## [Questions on the material]
A. Answer each question from the passage on Molina's ozone research, one answer per line:
(i) In what year was the Montreal Protocol agreed?
(ii) At which university did Molina earn his doctorate in physical chemistry?
(iii) With whom did Molina share the Nobel Prize?
B. Using the passage on Molina's ozone research, explain in one to three sentences why the possibility that CFCs could deplete stratospheric ozone was significant.
C. Pick up the passage on Molina's ozone research after its final sentence and continue it.

In 1974, Molina was a post-doc under the late F. Sherwood Rowland at the University of California, Irvine, when the two published a ground-breaking paper in Nature (DOI: doi.org/10.1038/249810a0). They hypothesized that chlorofluorocarbons (CFCs), synthetic gases then widely used as refrigerants and aerosol propellants, could deplete stratospheric ozone, which absorbs most of the sun’s UV light and makes life on Earth possible.
Chemical manufacturers and aerosol producers scoffed at the idea. But other scientists confirmed and built on Molina and Rowland’s work.
After researchers discovered the formation of a seasonal “hole” in the ozone layer over the Antarctic, countries agreed to an international phaseout of CFCs and other ozone-depleting chemicals under a landmark 1987 environmental treaty, the Montreal Protocol on Substances that Deplete the Ozone Layer.
Molina shared the Nobel Prize with Rowland and Dutch atmospheric chemist Paul J. Crutzen. Molina also received the US Presidential Medal of Freedom in 2013.
As a boy, Molina showed interest in science and set up a laboratory in a bathroom in his family’s home. He received a bachelor’s degree in chemical engineering at the National Autonomous University of Mexico, then earned a doctorate in physical chemistry at the University of California, Berkeley, in 1972. After working at the Jet Propulsion Laboratory of the California Institute of Technology for 7 years, he was a professor at MIT from 1989 until 2004.

## [Dataset excerpt]
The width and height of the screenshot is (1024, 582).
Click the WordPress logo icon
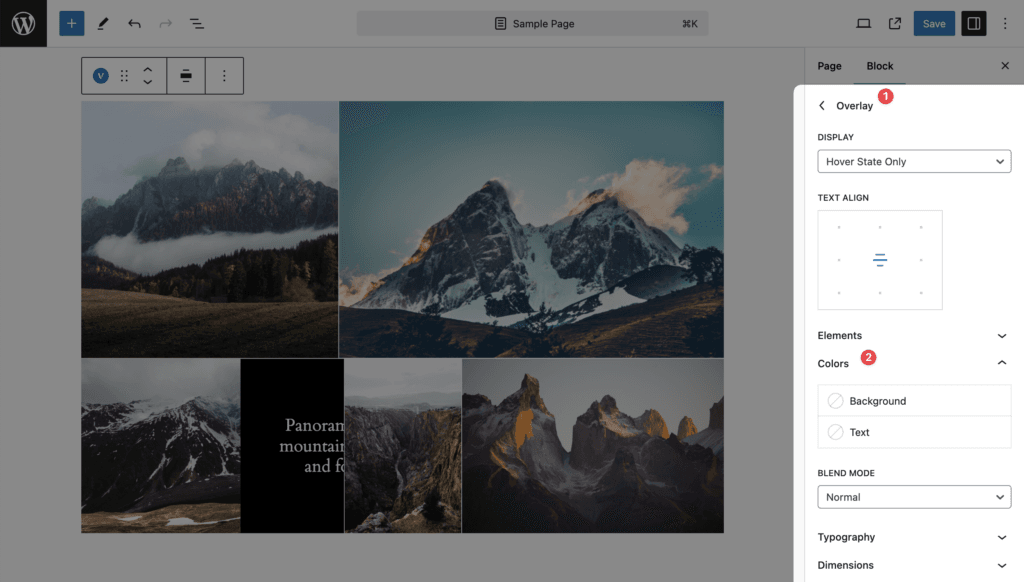tap(23, 23)
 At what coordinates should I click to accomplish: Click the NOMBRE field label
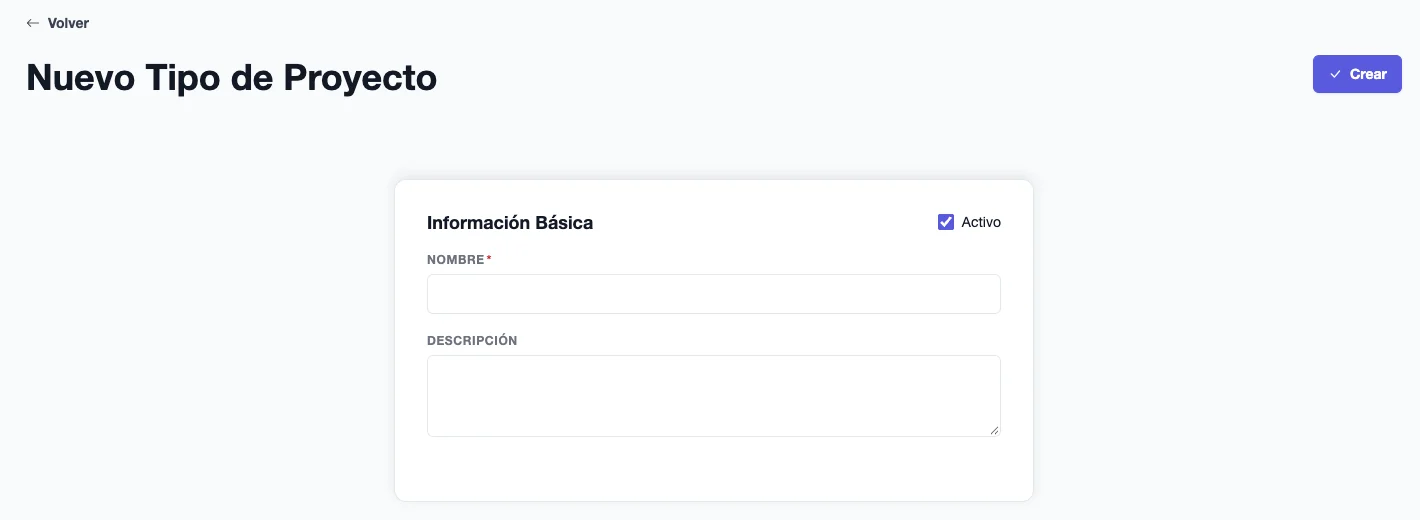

## [Answers given]
A.
(i) 1987
(ii) The University of California, Berkeley
(iii) F. Sherwood Rowland and Paul J. Crutzen

B. Stratospheric ozone absorbs most of the sun's UV light and makes life on Earth possible. Depleting it would therefore threaten that protection.

C.
More recently, he split his time between the Mario Molina Center for Strategic Studies on Energy and the Environment in Mexico City and the University of California, San Diego, where he was a professor.
Molina was active in environmental policy, urging world leaders to address climate change and working to establish polices to improve air quality in Mexico City, says his UCSD colleague Kimberly Prather, an atmospheric chemistry professor. “He was committed to making a difference for our planet,” she says.
When the COVID-19 pandemic emerged earlier this year, Molina studied the transmission of SARS-CoV-2, the virus that causes the disease, Zhang says. Molina joined Zhang and others as a co-author on two papers published recently that conclude wearing face coverings can stem the spread of COVID-19.